Hubert’s favorite work was Mountain Tea.
It’s why he’d gotten into poetry.
He loved a stylish sentence. Strong vibratos.
He loved that Amis book about castratos,
The one that has a character called “Hubert. ”
He loved to say he loved the works of Schubert.
Most of all, he loved to love great books.
His earnest views, though, often earned him looks
Of pity. Books are “texts,” and love? All wrong.
The point of reading (someone paused, mid-bong,
To tell him) isn’t pleasure or escapism;
The point is pointing out the hidden racism,
Sexism, and/or classism of the text—
Which left the English major feeling vexed.
He’d found himself inside the sort of dorm
Where young men, parroting their profs, perform
The part of well-read mind and talk til dawn
Of Butler, Derrida, Foucault, Lacan,
And other luminaries of the Left.
But Hubert, waving off the bong, soon left.
A life-sized holo Scarface followed him,
Machine gun swiveling.
At home, his dim
Room, sensing movement, raised the lights a notch.
To raise his spirits, Hubert liked to watch
The sort of film his classmates liked to hate
Or label “problematic. ” “Ziri, 8
1/2,” he said. “First scene. ” He yawned and sank
Down on his futon. In his fauna tank,
A sleeping bonsai panther wagged its tail.
The mail had yet to beam down on the mail
Pad by the door.
The smart paint on his wall
Began to play Fellini’s picture. (Small
Dead spots, where paint had chipped, stood out like stone
In rushing water. ) Artists work alone,
The picture seemed to say. It was about
A film director, Guido, wracked with doubt
About his half-formed film, while all around
Distractions—mistress, wife, and actors—hound
Our hero. Hubert liked the lesson: men
Directing films have merely swapped out pen
For megaphone. They pick and place their herds
Of extras as a poet would his words—
Though their words, armed with legs, will often wander
Fellini’s man had paused to ponder
Life. His wife, it seemed, thought he’d outgrown her.

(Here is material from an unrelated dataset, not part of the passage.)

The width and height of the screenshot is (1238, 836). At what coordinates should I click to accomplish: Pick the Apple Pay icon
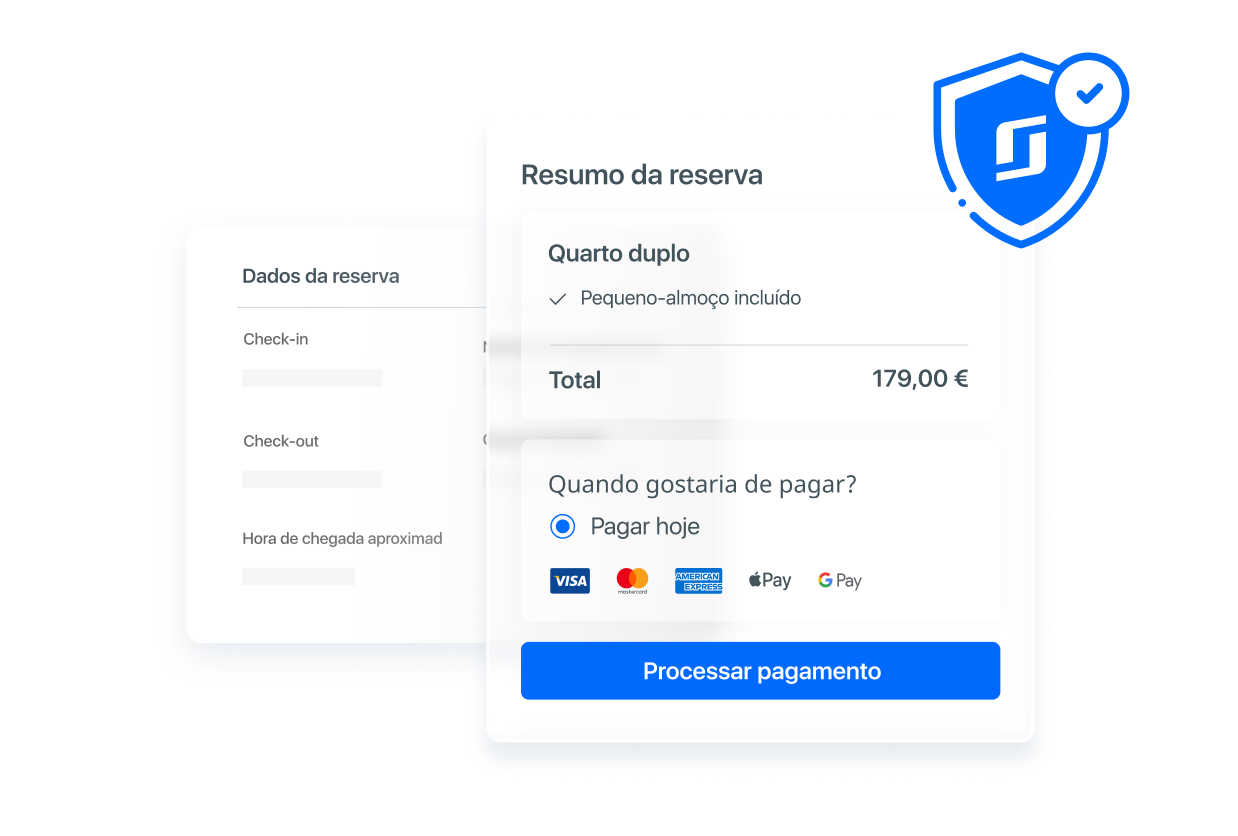click(x=770, y=580)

But Hubert liked that Guido was a loner
Floating like a god above the fray.
Of course, he knew that those who brood the way
Fellini’s privileged male director does
Ignore the drones enabling them, the buzz
Of labour on the set. And yet he felt
The self behind each scene. The cult band Felt,
The poet Frost, Fellini—Hubert knew
Their work expressed their souls, which passed clean through
Our sieve-like theories. Souls were real, the art
They made the proof.
The film had reached the part
Where Guido and his wife explore the set
That’s been constructed for the film he’s yet
To start: a giant spaceship’s skeleton,
The sort of ship some blob of gelatin
With tendrils would attack. The science fiction
Of a simpler age. He loved this vision,
Hubert, of a future that would never
Happen now. He pictured it whenever
He imagined what tomorrow might
Be like. Fellini’s spaceship, poised for flight,
Was dated now, a silly dream, but in
Its time, it gleamed. Likewise, a dorsal fin
Was de rigueur when navigating stars
In 1960s Jetsons bubble cars.
And in the novel Neuromancer, human
Beings—jacked in, wearing trodes—would zoom in
On vast tiers of data; outer space
Had been replaced by pre-Zuck “cyberspace,”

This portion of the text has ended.